> **Task prompt**:
Pick out every line in the records below that contains the string "конте", and copy each such line in full. Case counts when matching.

> **Provided entries**:
::::
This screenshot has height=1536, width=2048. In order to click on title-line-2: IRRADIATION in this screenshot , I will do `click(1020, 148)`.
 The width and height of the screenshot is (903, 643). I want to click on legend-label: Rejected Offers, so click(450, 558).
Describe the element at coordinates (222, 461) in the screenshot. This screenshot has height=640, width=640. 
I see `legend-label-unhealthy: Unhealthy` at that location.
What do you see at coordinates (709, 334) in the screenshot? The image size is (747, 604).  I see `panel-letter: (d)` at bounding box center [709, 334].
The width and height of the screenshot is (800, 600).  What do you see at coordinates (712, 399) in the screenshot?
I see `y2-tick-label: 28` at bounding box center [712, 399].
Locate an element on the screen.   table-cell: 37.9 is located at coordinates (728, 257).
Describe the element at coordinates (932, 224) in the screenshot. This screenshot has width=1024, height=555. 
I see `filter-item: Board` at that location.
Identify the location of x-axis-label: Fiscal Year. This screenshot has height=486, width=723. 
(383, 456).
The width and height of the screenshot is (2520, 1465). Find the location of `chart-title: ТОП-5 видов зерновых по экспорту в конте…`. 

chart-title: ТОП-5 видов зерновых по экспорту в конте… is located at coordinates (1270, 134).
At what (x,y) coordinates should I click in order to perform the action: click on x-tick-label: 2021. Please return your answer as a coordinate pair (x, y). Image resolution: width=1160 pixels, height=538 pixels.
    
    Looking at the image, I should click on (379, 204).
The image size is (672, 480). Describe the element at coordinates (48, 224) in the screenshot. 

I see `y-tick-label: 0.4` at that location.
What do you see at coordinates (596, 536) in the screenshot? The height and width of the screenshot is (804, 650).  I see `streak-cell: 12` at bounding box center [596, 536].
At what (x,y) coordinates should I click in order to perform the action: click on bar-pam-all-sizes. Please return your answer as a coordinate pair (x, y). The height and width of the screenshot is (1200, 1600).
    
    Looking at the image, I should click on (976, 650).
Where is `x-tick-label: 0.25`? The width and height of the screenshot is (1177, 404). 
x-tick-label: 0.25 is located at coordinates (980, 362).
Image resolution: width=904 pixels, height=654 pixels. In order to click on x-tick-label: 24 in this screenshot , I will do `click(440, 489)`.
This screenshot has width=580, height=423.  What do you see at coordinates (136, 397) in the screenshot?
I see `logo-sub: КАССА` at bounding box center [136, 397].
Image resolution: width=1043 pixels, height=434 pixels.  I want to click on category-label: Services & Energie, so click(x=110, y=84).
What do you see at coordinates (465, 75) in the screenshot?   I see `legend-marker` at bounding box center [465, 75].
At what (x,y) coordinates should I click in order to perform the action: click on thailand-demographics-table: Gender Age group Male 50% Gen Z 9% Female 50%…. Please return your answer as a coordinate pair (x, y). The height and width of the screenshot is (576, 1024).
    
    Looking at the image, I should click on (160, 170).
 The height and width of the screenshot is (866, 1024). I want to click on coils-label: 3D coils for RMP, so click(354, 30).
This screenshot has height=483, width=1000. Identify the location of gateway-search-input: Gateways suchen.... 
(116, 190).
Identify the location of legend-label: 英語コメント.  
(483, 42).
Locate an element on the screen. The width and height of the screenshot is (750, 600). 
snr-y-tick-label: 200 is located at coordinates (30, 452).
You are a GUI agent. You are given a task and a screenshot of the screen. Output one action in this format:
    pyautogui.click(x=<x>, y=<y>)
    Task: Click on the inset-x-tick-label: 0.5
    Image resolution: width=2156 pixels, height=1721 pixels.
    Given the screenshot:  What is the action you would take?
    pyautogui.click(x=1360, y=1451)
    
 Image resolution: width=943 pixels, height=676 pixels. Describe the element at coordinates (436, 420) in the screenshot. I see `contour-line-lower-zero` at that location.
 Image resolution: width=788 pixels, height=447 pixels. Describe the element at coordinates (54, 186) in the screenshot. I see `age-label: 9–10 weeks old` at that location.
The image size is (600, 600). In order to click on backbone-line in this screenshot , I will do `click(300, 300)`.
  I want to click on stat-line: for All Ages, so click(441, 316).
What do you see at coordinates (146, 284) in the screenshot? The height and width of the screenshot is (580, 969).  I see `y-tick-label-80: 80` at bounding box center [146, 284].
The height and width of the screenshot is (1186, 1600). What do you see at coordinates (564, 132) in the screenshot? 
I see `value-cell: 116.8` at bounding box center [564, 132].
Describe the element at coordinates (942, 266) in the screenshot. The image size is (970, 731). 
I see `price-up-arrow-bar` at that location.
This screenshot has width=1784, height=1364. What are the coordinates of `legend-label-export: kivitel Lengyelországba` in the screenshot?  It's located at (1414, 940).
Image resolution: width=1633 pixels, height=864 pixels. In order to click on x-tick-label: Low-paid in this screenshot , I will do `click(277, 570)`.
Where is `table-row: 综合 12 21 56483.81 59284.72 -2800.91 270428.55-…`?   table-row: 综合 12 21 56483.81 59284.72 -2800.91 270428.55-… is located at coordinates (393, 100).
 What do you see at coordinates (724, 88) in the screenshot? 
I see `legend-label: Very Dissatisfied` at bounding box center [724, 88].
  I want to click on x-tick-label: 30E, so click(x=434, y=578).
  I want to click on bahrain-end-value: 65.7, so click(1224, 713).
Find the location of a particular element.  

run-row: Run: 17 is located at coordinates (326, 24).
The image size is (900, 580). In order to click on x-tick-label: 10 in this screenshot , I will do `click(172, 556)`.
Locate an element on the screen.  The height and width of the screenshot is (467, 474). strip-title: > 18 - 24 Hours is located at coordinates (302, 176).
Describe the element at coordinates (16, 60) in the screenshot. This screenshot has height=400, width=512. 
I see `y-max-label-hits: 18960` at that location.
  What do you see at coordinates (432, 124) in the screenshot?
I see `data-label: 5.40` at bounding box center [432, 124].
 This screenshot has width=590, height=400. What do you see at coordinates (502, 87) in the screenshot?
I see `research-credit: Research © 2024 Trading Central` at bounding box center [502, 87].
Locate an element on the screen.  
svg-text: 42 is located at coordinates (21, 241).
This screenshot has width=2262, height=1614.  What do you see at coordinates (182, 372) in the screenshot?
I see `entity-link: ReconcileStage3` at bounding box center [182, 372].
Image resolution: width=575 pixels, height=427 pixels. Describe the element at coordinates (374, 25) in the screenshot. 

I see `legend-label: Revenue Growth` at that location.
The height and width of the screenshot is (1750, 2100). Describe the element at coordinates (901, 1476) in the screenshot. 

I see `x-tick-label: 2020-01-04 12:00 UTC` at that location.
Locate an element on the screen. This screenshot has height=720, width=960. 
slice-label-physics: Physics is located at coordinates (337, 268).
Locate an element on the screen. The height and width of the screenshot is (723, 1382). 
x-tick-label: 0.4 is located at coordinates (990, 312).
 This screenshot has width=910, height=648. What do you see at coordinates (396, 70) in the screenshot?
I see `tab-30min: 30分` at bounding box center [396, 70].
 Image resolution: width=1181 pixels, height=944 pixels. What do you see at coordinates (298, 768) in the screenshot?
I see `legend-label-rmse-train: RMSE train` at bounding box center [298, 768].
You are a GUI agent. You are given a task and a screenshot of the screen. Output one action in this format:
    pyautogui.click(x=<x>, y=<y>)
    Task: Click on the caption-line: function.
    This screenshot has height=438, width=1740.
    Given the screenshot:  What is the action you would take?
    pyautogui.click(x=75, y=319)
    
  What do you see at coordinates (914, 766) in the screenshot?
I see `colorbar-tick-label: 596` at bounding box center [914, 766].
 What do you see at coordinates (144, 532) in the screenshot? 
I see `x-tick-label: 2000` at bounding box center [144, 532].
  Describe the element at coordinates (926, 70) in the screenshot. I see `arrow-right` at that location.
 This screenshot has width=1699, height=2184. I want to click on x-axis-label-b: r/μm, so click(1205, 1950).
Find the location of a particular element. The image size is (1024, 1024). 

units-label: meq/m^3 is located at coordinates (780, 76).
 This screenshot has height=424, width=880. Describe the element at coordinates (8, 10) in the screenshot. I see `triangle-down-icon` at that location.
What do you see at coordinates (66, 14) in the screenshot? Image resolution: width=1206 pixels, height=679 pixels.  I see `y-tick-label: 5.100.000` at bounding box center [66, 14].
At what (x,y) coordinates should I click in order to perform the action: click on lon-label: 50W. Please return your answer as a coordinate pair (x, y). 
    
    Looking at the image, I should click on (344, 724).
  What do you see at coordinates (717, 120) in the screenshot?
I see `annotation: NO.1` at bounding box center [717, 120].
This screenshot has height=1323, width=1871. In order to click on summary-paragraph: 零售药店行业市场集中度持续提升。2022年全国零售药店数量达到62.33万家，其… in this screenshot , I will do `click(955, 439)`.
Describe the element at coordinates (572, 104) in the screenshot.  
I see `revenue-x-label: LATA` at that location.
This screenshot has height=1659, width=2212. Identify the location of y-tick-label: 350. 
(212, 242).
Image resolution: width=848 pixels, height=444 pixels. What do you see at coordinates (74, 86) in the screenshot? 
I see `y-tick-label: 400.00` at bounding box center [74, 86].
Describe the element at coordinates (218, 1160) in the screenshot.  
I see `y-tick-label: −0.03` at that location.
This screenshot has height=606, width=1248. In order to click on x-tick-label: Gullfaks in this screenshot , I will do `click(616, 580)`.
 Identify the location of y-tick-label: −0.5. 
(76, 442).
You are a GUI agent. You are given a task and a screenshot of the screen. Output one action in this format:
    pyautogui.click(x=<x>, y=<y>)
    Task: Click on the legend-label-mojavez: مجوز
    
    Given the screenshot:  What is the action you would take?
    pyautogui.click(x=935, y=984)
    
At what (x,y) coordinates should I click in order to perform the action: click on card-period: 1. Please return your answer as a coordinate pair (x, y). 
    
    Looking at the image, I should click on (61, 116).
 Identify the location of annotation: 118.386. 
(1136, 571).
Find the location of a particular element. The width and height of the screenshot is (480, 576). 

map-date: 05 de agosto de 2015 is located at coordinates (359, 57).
::::
> **Answer box**:
The width and height of the screenshot is (2520, 1465). Find the location of `chart-title: ТОП-5 видов зерновых по экспорту в конте…`. 
chart-title: ТОП-5 видов зерновых по экспорту в конте… is located at coordinates (1270, 134).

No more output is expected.